Não há qualquer traço de afetação em Claude Troisgros. Um dos mais renomados e inventivos chefs em atividade no país, recebeu a reportagem da NeoFeed em meio ao corre-corre de mais de um dia trabalho. Suado, de camiseta polo desbotada e calça jeans, o francês atravessou o saguão do restaurante Le Blond, inaugurado no ano passado, no Leblon, trazendo debaixo do braço uma tampa de uma pizza e um saco de biscoito polvilho.

Logo se soube do que se tratava. Ele havia, enfim, achado a tampa ideal para distribuir as suas pizzas, as mais originais do país - e que compõem o cardápio do CT Brasserie, no shopping Village Mall, na Barra. Quem mais teria a audácia de entregar pizzas nos sabores Vatapá, Escondidinho e Spaghetti à Bolonhesa?

A pizza, aliás, não é a primeira das instituições sagradas subvertidas por Claude. Ele também quer fazer frente a um dos patrimônios do Rio de Janeiro: o biscoito Globo. Para isso, fechou parceria com uma marca mineira, a Nazinha, fundada nos anos 1980 e que abastece a região metropolitana de Belo Horizonte com um dos melhores biscoitos de polvilho da região. A fábrica, com capacidade de produzir 300 toneladas de biscoito por mês, vai receber ainda mais investimentos.

Biscoito Globo: uma instituição carioca

Tudo para atender os planos de Claude, que são mais ambiciosos. Foram dois anos desenvolvendo essa linha de produtos em cima do biscoito, que ele não pretende levar apenas às praias do Rio para fazer frente ao concorrente centenário. O francês quer seu biscoito circulando por todo o litoral brasileiro e nas praças urbanas, vendidos em redes de supermercados, pequenos armazéns e onde for possível.

Se for levado em conta os sabores de biscoito desenvolvidos por Claude - Ervas de Provence, Hot Curry, Chocolate, Queijo Pecorino Romano e Original com Sal Marinho -, o mercado é, de fato, muito amplo. “É curioso que muita gente coma polvilho sem saber, seja na tapioca, no pão de queijo ou mesmo no sagu. Então pensei em dar mais alegria para o biscoito acrescentando ingredientes que fazem parte do meu dia a dia”, diz Claude.

Os pacotes de 50 gramas serão vendidos por R$ 5 a unidade. Por não conter glúten, Claude está de olho no imenso mercado de salgadinhos, consumido por milhões de crianças e considerado pelos pais os vilões da boa alimentação. Como a história do polvilho tem início na plantação e extração de mandioca, o mais brasileiro dos alimentos - e riquíssimo em fibras -, Claude está alinhado com sua tradição como chef de cozinha, de sempre valorizar produtos nacionais sem se descuidar da qualidade.

Expansão

Na contramão da crise, que afetou sobretudo o Rio de Janeiro, onde mora desde 1979, Claude não para de empreender. Ele reconhece as dificuldades, mas segue otimista. “Estamos no buraco, não me lembro de uma fase tão ruim, mas, por outro lado, tenho certeza de que a crise, como tudo na vida, vai passar. E quero estar pronto para quando as coisas começarem melhorar”, diz.

Os seus dramas são outros. Há anos, ele tenta resistir a cada vez mais inevitável expansão de seus negócios. Já transformado num carioca da gema, Claude sempre recusou convites para comandar filiais fora da cidade. Abriu apenas uma exceção, ao aceitar ser sócio do também chef Emmanuel Bassoleil no restaurante Roanne, em São Paulo. A experiência se mostrou traumática.
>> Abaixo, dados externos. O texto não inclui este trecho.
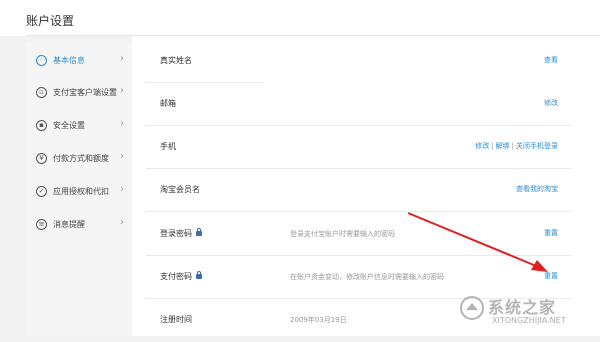 The image size is (600, 342). Describe the element at coordinates (472, 308) in the screenshot. I see `watermark-logo-icon` at that location. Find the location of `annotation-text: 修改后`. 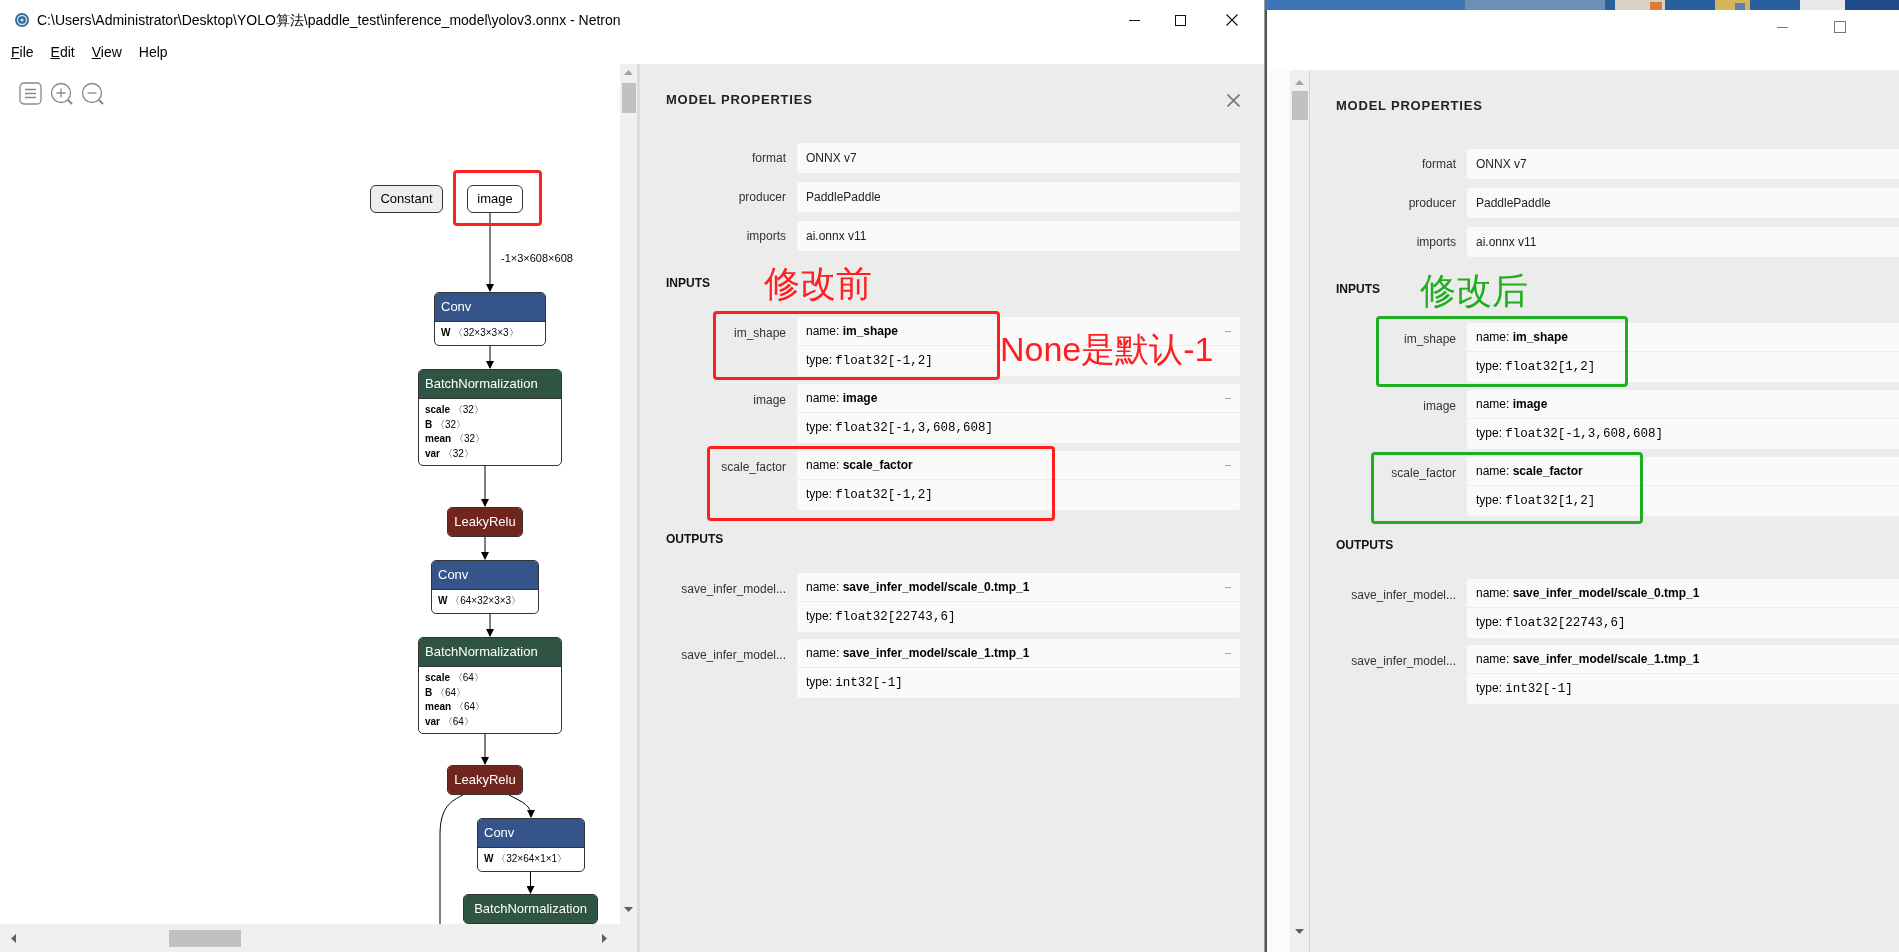

annotation-text: 修改后 is located at coordinates (1474, 291).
Além de sofrer com a política econômica do governo Fernando Collor, Claude teve de abdicar, por causa da ponte área, do maior de seus prazeres: viajar de moto pelo Brasil.

As aventuras de Claude estão ameaçadas desde que os seus dois filhos, Thomas e Carolina, começaram a estudar a hipótese de levar os restaurantes do grupo para as principais capitais do país. São pelo menos dois convites por semana para abrir estabelecimentos em outras praças. Thomas comanda com mãos de ferro o Olympe, fundado há mais de trinta anos pelo pai, que, sob o comando do primogênito, ganhou uma estrela no Guia Michelin. Carolina cuida há muitos anos da parte administrativa dos restaurantes.
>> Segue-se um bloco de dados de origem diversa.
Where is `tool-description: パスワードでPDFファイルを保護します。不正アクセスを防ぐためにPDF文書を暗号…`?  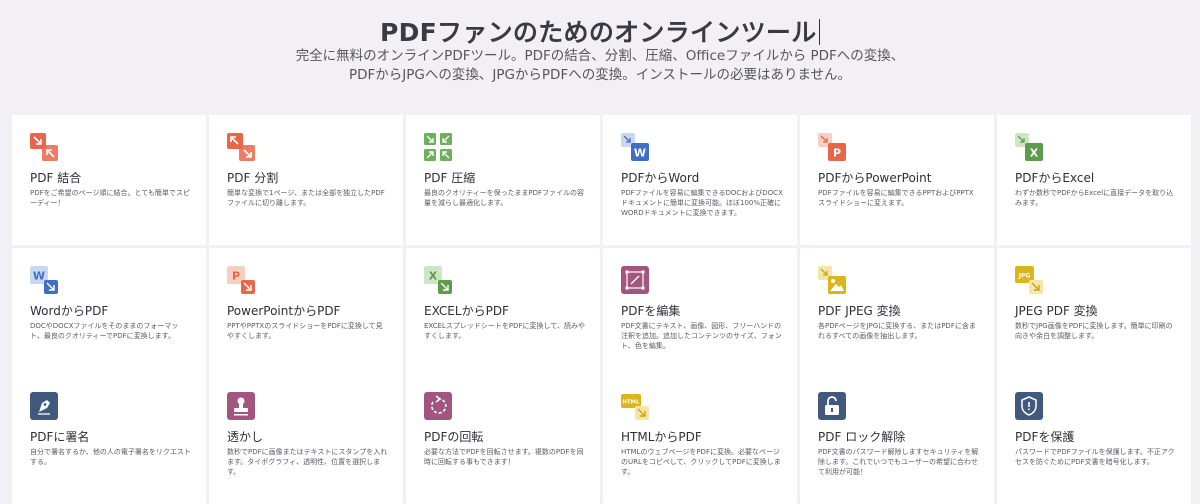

Perguntado se, desta vez, vai ceder à pressão e começar, enfim, o processo de expansão de seus restaurantes, Claude coça a cabeça. “Eu sempre resisti muito a essa ideia, porque no fim sabia que, mesmo com os filhos tomando conta, iria sobrar para mim”, diz Claude. “Mas agora é diferente. Estou ficando velho e, mesmo se eles resolverem me ligar de São Paulo, não vou conseguir atender. Não tem sinal em Catimbau (PE)”.